* TASK STATEMENT *
Using the data that follows, return exactly the lines from the one that contains "LINEについて [button] (26, 1076)" through the one that contains "じぶんでえらべる火災保険トップ (42, 2487)", ends included.
____ DATA FOR PROCESSING
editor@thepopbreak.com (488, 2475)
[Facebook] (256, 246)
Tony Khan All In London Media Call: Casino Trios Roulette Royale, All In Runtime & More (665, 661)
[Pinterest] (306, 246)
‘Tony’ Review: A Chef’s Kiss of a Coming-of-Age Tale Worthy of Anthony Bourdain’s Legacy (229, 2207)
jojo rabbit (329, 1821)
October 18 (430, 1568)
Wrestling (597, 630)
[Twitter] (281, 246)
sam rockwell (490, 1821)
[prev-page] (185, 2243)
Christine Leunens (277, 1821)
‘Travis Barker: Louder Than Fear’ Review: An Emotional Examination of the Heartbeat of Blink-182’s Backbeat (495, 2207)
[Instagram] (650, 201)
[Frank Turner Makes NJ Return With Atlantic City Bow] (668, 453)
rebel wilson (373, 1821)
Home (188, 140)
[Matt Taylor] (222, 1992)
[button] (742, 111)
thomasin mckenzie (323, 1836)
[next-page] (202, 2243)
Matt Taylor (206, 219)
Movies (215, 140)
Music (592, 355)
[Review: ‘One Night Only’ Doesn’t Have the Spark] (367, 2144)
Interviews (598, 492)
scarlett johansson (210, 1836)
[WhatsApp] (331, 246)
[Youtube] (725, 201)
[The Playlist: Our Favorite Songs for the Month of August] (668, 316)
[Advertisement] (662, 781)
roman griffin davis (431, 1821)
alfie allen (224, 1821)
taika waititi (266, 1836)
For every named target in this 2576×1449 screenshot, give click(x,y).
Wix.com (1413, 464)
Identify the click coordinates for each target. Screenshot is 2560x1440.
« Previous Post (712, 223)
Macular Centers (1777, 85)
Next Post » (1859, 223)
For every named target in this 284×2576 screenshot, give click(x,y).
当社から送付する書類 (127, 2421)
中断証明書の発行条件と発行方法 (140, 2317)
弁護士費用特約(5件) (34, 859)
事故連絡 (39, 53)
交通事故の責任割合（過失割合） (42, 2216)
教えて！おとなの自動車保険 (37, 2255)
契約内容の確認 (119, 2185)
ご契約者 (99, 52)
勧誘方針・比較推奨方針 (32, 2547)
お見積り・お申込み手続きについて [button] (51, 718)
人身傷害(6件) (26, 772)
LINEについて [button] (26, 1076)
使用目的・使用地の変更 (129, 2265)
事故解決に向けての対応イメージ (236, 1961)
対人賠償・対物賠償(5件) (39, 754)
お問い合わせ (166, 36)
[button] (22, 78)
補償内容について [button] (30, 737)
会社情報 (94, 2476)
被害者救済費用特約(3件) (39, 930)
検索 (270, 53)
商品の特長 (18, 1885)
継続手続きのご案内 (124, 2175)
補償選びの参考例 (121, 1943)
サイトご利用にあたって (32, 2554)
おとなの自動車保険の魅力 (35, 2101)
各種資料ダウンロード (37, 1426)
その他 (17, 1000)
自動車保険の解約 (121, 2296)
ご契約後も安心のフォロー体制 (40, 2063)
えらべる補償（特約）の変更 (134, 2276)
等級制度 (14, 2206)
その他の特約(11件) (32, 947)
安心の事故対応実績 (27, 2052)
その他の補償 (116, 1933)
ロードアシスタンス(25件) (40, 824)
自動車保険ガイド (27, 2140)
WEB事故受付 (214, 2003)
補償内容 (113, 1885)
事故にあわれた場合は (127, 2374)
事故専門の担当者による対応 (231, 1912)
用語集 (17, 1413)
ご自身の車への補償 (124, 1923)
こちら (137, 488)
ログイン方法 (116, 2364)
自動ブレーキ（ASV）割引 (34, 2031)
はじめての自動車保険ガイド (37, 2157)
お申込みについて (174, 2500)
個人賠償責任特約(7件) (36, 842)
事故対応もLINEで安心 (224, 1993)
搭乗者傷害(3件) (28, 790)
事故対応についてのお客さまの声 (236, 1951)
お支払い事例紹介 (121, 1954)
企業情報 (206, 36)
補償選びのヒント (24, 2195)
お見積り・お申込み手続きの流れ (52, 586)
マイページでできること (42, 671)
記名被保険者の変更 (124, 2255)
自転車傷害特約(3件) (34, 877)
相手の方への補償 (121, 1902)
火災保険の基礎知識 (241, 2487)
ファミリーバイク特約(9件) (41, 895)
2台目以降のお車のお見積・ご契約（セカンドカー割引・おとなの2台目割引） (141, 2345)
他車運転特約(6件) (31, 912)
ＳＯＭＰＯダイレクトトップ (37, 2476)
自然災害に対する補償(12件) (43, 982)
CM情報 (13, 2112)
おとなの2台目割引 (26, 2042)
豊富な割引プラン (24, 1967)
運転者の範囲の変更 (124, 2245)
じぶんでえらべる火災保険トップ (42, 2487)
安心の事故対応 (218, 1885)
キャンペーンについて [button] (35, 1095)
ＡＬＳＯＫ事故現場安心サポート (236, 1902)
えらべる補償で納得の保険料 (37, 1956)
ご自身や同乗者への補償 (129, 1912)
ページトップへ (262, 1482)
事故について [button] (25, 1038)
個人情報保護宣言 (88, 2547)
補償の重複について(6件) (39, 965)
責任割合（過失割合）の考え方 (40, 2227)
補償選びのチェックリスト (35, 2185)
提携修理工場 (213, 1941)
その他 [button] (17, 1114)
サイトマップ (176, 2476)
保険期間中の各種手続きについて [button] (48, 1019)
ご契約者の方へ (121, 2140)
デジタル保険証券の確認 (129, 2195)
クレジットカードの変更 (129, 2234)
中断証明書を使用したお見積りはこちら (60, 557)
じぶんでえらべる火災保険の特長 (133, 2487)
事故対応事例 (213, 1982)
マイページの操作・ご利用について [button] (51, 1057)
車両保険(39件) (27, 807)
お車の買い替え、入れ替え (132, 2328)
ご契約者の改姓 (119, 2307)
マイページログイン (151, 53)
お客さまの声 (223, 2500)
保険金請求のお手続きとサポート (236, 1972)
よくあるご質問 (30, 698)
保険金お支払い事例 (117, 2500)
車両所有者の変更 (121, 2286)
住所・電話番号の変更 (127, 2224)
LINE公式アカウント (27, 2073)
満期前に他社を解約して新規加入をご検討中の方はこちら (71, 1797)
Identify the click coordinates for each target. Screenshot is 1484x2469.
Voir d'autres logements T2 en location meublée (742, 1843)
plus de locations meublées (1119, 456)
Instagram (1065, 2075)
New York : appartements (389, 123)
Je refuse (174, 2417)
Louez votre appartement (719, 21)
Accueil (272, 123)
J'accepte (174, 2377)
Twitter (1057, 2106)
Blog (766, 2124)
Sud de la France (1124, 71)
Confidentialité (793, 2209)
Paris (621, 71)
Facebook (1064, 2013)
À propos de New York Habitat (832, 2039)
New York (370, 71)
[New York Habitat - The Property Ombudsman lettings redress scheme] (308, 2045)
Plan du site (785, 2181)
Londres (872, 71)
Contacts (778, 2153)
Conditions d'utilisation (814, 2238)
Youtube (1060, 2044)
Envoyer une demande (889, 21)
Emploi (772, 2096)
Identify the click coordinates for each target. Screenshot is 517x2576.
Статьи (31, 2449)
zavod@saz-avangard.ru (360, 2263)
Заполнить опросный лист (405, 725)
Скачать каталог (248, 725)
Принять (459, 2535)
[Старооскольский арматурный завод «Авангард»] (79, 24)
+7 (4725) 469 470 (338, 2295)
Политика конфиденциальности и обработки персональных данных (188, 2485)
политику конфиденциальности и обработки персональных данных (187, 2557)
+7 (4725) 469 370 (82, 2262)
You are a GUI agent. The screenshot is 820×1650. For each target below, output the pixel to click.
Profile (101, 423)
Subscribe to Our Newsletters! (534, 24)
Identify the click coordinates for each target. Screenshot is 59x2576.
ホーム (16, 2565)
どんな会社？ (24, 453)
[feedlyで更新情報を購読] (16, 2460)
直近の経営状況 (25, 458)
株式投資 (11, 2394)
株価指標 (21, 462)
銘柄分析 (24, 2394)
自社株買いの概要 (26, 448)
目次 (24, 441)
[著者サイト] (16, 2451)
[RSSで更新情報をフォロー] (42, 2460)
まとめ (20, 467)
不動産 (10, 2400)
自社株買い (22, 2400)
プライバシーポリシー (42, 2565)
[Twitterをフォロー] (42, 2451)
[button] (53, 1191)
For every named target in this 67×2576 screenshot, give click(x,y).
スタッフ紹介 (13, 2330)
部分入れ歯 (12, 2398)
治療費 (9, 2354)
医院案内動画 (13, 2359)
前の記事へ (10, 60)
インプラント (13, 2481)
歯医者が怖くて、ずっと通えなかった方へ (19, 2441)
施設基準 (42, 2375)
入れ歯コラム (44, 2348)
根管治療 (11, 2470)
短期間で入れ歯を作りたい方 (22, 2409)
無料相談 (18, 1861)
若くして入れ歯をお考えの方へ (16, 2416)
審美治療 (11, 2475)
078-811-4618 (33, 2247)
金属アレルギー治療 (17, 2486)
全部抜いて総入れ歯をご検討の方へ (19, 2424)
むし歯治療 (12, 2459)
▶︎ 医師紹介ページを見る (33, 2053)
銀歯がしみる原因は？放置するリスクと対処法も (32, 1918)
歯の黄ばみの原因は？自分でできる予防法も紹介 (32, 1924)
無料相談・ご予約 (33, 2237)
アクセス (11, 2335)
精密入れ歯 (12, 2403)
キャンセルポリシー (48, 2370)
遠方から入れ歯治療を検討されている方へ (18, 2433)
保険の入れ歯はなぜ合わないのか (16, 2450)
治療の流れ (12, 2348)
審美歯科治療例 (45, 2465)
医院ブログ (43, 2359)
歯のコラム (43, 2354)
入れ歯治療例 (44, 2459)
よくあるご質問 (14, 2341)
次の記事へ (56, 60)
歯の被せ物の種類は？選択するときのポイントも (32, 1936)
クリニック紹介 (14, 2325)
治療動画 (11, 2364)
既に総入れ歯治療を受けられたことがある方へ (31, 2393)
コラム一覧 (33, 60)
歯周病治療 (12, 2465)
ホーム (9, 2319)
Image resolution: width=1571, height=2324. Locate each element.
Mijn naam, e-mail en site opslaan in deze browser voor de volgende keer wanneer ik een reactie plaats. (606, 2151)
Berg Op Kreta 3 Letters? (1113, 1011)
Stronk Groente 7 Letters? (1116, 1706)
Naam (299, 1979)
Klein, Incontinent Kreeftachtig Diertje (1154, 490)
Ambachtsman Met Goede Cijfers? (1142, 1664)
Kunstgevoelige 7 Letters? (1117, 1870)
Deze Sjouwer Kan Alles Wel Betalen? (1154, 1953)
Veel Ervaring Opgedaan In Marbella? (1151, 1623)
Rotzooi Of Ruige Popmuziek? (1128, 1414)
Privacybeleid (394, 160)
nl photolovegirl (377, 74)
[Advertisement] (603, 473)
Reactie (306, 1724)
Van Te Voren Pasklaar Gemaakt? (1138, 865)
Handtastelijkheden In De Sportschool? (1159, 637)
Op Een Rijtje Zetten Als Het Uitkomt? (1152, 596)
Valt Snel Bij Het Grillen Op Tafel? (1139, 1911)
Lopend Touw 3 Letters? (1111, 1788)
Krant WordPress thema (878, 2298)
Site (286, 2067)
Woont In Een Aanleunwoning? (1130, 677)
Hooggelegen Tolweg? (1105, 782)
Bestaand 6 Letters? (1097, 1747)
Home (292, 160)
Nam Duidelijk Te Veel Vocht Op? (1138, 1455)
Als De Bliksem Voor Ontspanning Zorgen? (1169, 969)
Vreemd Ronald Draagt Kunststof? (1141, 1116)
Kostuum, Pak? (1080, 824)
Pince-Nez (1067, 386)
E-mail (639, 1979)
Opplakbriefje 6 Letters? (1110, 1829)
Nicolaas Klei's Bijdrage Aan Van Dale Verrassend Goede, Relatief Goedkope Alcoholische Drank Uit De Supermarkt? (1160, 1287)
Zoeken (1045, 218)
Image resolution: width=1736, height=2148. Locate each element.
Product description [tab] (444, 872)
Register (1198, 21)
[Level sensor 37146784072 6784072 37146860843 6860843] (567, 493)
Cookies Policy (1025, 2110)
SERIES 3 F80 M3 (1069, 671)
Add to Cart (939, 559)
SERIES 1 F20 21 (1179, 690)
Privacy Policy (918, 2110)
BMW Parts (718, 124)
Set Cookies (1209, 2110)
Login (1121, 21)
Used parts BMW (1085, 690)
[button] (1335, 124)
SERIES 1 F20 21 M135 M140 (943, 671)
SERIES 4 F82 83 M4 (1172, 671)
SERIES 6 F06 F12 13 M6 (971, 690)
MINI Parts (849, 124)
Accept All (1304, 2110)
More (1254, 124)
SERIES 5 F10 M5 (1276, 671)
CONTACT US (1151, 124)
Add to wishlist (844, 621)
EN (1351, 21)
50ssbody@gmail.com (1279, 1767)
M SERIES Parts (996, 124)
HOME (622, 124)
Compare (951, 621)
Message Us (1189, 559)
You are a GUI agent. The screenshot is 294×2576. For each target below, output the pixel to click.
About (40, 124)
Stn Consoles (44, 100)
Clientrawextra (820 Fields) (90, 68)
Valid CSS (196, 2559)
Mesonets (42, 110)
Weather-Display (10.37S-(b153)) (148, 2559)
________
* COMPLETED TASK *
LINEについて [button] (26, 1076)
使用目的・使用地の変更 (129, 2265)
事故解決に向けての対応イメージ (236, 1961)
対人賠償・対物賠償(5件) (39, 754)
お問い合わせ (166, 36)
[button] (22, 78)
補償内容について [button] (30, 737)
会社情報 (94, 2476)
被害者救済費用特約(3件) (39, 930)
検索 (270, 53)
商品の特長 (18, 1885)
継続手続きのご案内 (124, 2175)
補償選びの参考例 (121, 1943)
サイトご利用にあたって (32, 2554)
おとなの自動車保険の魅力 (35, 2101)
各種資料ダウンロード (37, 1426)
その他 (17, 1000)
自動車保険の解約 (121, 2296)
ご契約後も安心のフォロー体制 (40, 2063)
えらべる補償（特約）の変更 (134, 2276)
等級制度 (14, 2206)
その他の特約(11件) (32, 947)
安心の事故対応実績 (27, 2052)
その他の補償 (116, 1933)
ロードアシスタンス(25件) (40, 824)
自動車保険ガイド (27, 2140)
WEB事故受付 (214, 2003)
補償内容 (113, 1885)
事故にあわれた場合は (127, 2374)
事故専門の担当者による対応 (231, 1912)
用語集 (17, 1413)
ご自身の車への補償 (124, 1923)
こちら (137, 488)
ログイン方法 (116, 2364)
自動ブレーキ（ASV）割引 (34, 2031)
はじめての自動車保険ガイド (37, 2157)
お申込みについて (174, 2500)
個人賠償責任特約(7件) (36, 842)
事故対応もLINEで安心 (224, 1993)
搭乗者傷害(3件) (28, 790)
事故対応についてのお客さまの声 (236, 1951)
お支払い事例紹介 (121, 1954)
企業情報 (206, 36)
補償選びのヒント (24, 2195)
お見積り・お申込み手続きの流れ (52, 586)
マイページでできること (42, 671)
記名被保険者の変更 (124, 2255)
自転車傷害特約(3件) (34, 877)
相手の方への補償 (121, 1902)
火災保険の基礎知識 (241, 2487)
ファミリーバイク特約(9件) (41, 895)
2台目以降のお車のお見積・ご契約（セカンドカー割引・おとなの2台目割引） (141, 2345)
他車運転特約(6件) (31, 912)
ＳＯＭＰＯダイレクトトップ (37, 2476)
自然災害に対する補償(12件) (43, 982)
CM情報 (13, 2112)
おとなの2台目割引 (26, 2042)
豊富な割引プラン (24, 1967)
運転者の範囲の変更 (124, 2245)
じぶんでえらべる火災保険トップ (42, 2487)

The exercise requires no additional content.